“We ought to have a chart of some kind,” said John. “It’ll probably be all wrong, and it won’t have the right names. We’ll make our own names, of course.”
They found a good map that showed the lake in a local guidebook. Titty said it wasn’t really a chart. John said it would do. And Mrs. Jackson said they could take it, but must keep it as dry as they could. That meant another tin box for things that had to be kept dry. They put in besides the guidebook some exercise-books for logs and some paper for letters home. They also put in the ship’s library. Titty had found on the shelves in the parlour a German Dictionary left by some former visitor. “It’s full of foreign language,” she said, “and we shall want it for talking with the natives.” In the end it was left behind, because it was large and heavy, and also it might be the wrong language. Instead, Titty took Robinson Crusoe . “It tells you just what to do on an island,” she said. John took The Seaman’s Handybook , and Part Three of The Baltic Pilot . Both books had belonged to his father, but John took them with him even on holidays. Mate Susan took Simple Cooking for Small Households .
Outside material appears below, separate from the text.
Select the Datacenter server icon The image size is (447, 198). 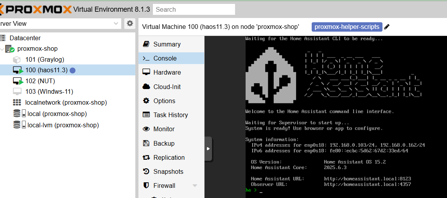click(3, 38)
At last, when almost everything was piled in the boathouse, just before it was time for Roger and Titty to go to bed, the whole crew went up the path into the pinewood to the Peak of Darien to look once more at the island. The sun was sinking over the western hills. There was a dead calm. Far away they saw the island and the still lake, without a ripple on it, stretching away into the distance.
“I can’t believe we’re really going to land on it,” said Titty.
“We aren’t unless there’s a wind tomorrow,” said Captain John. “We’ll have to whistle for a wind.”
Titty and Roger, by agreement, whistled one tune after another all the way home. As they came to the farm the leaves of the beech trees shivered overhead.